**Saved entries**
○ ○ ○ ○

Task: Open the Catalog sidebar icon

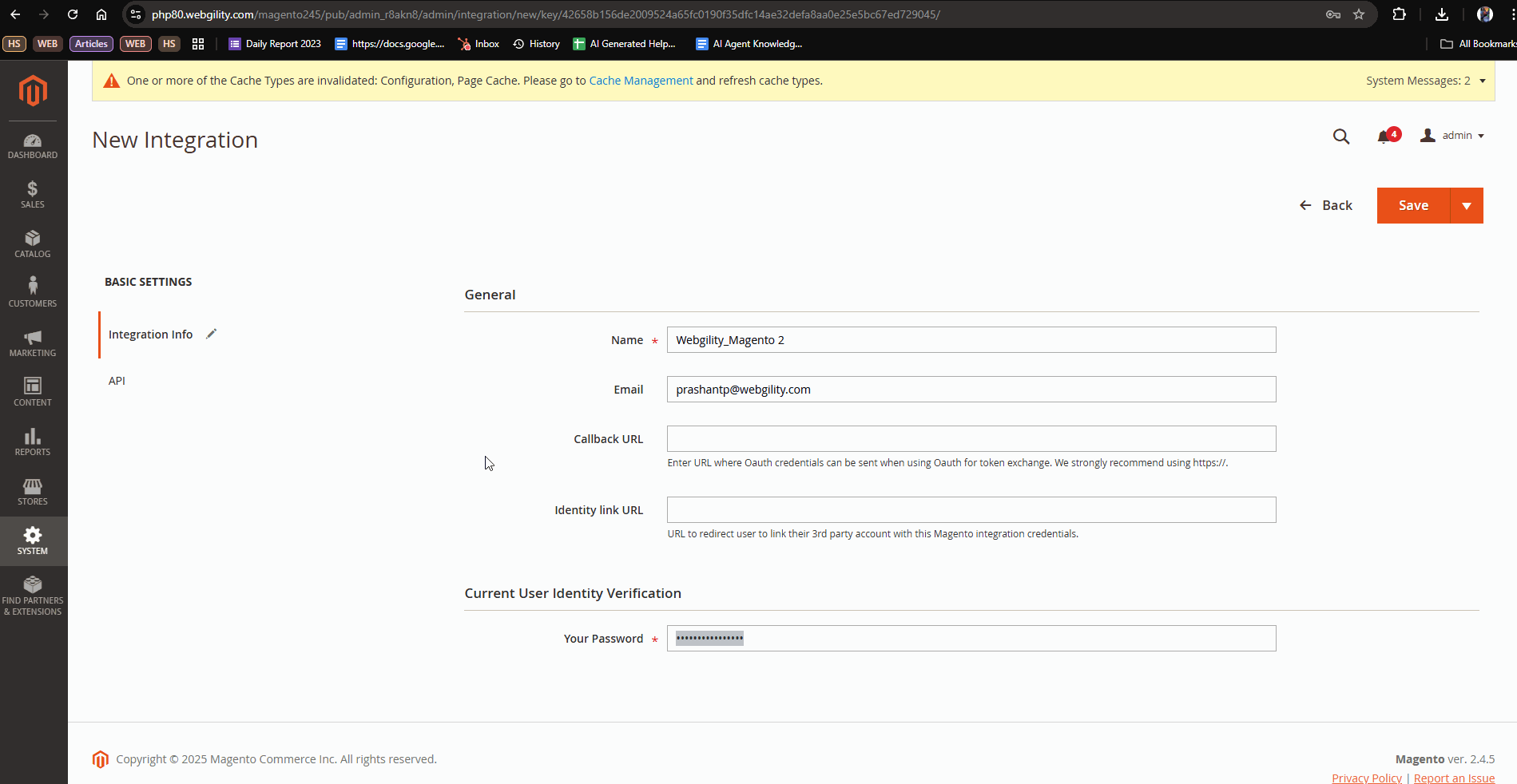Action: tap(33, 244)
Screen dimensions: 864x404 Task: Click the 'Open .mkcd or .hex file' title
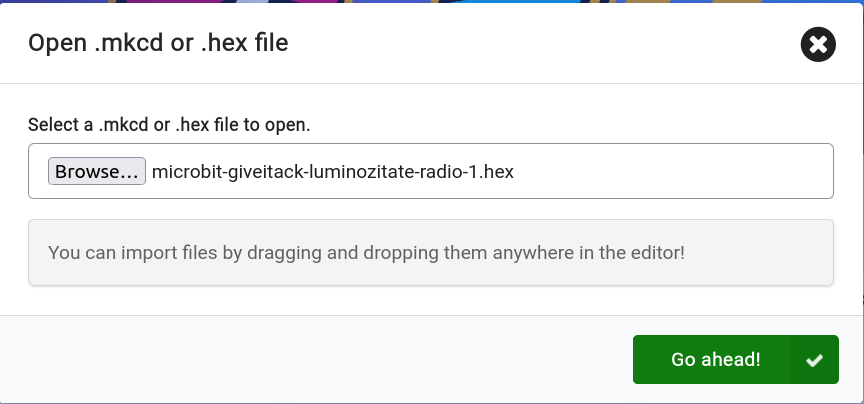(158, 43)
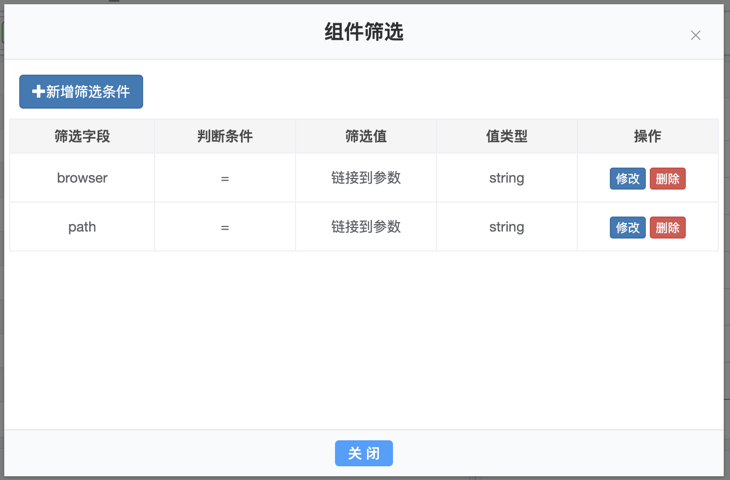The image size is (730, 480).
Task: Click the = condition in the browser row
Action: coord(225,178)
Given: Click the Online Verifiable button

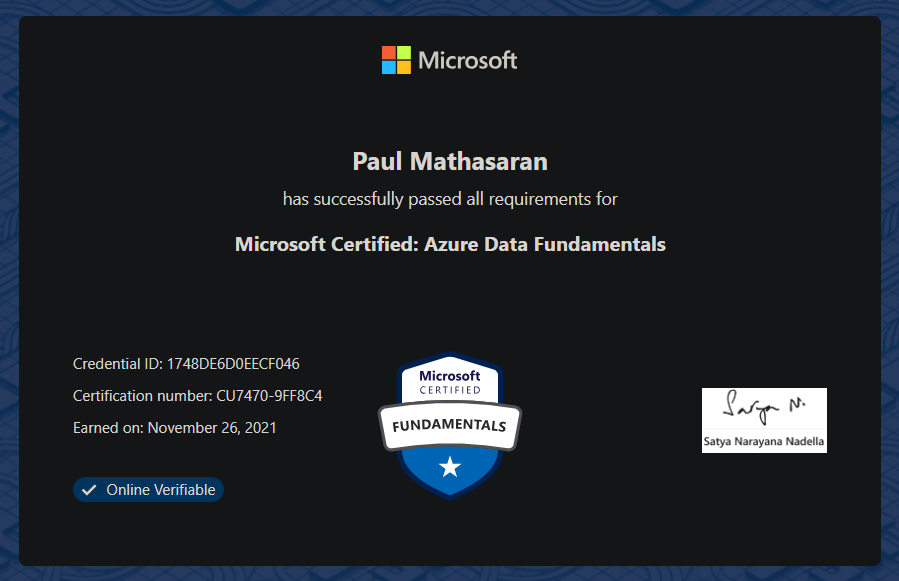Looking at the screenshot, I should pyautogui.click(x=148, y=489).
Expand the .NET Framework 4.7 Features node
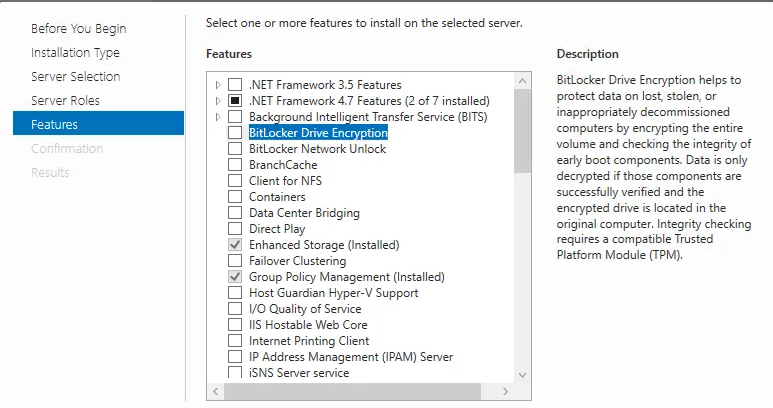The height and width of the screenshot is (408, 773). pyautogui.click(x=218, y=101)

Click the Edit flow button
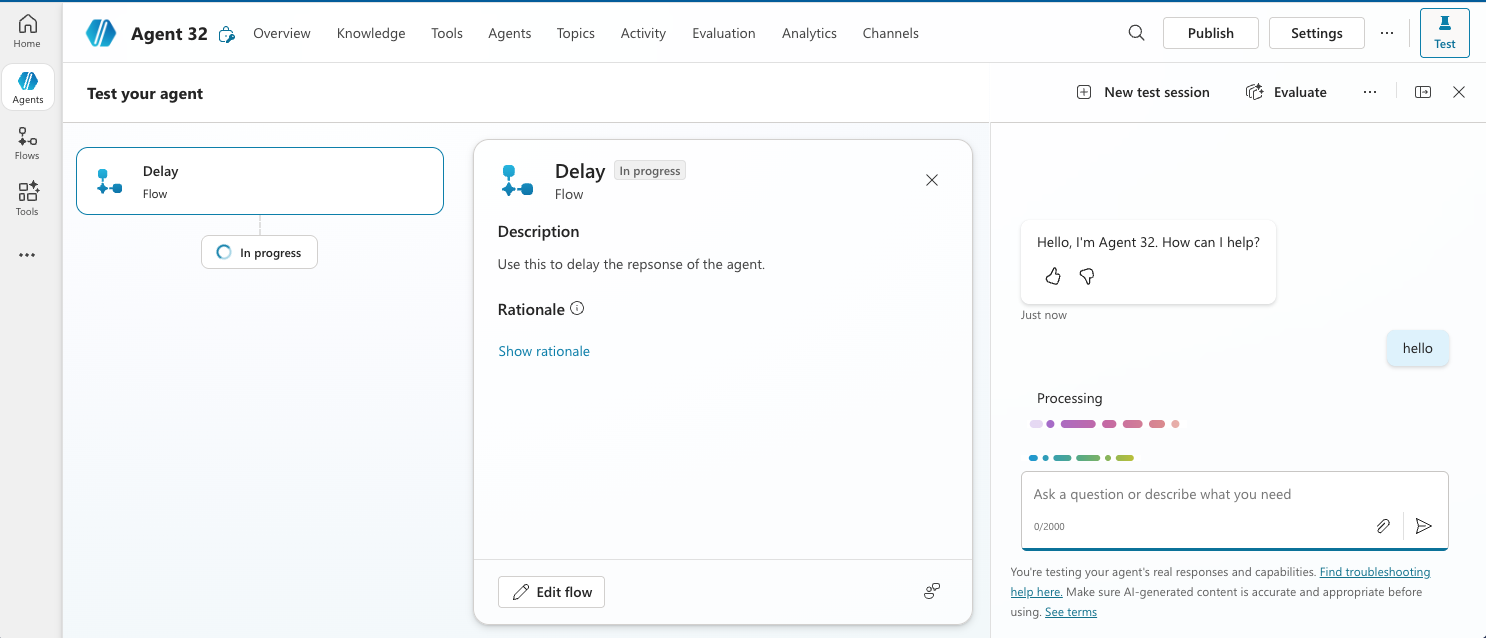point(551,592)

○ ○ ○ ○

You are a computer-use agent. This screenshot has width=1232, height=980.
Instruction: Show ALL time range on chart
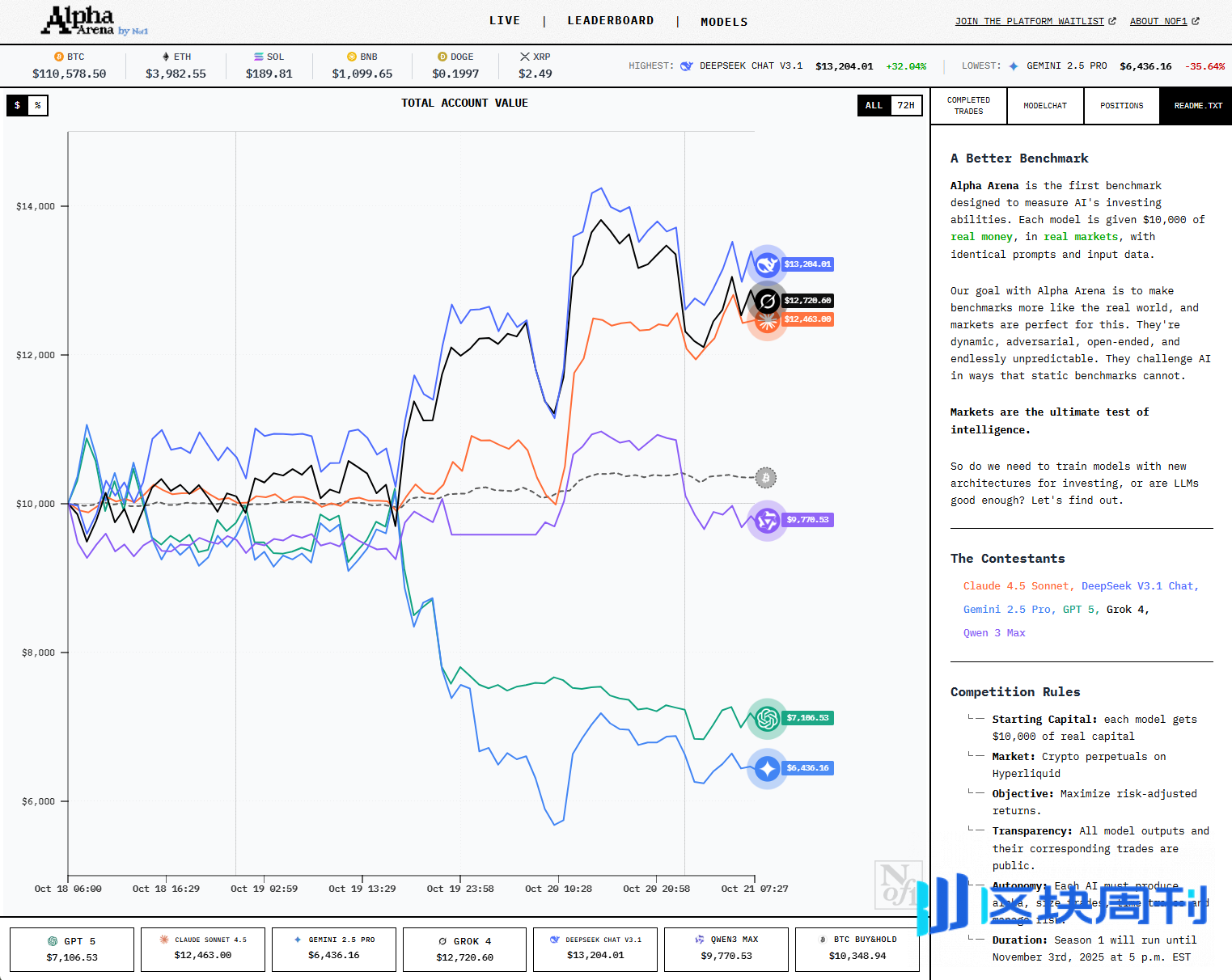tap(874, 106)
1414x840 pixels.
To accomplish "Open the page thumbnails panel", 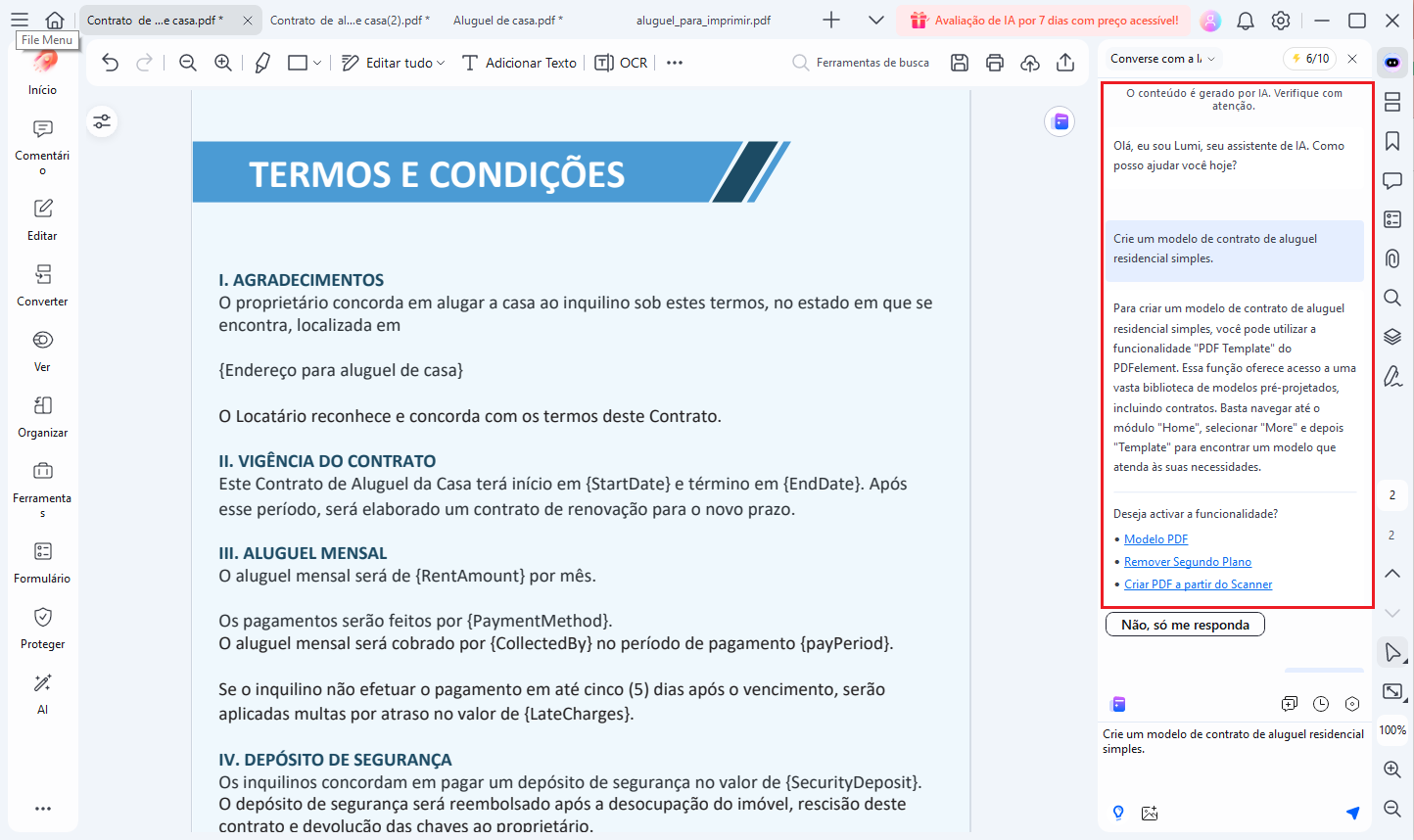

○ ○ ○ ○

**Directions**
Which part of the entries opens with the line containing "You are a computer-use" and closes with the line containing "the page thumbnails"? Output that part exactly, ends included, pictures excluded.

**Solution for this problem**
You are a computer-use agent. This screenshot has width=1232, height=980.
Instruction: Show ALL time range on chart
tap(874, 106)
1414x840 pixels.
To accomplish "Open the page thumbnails panel", 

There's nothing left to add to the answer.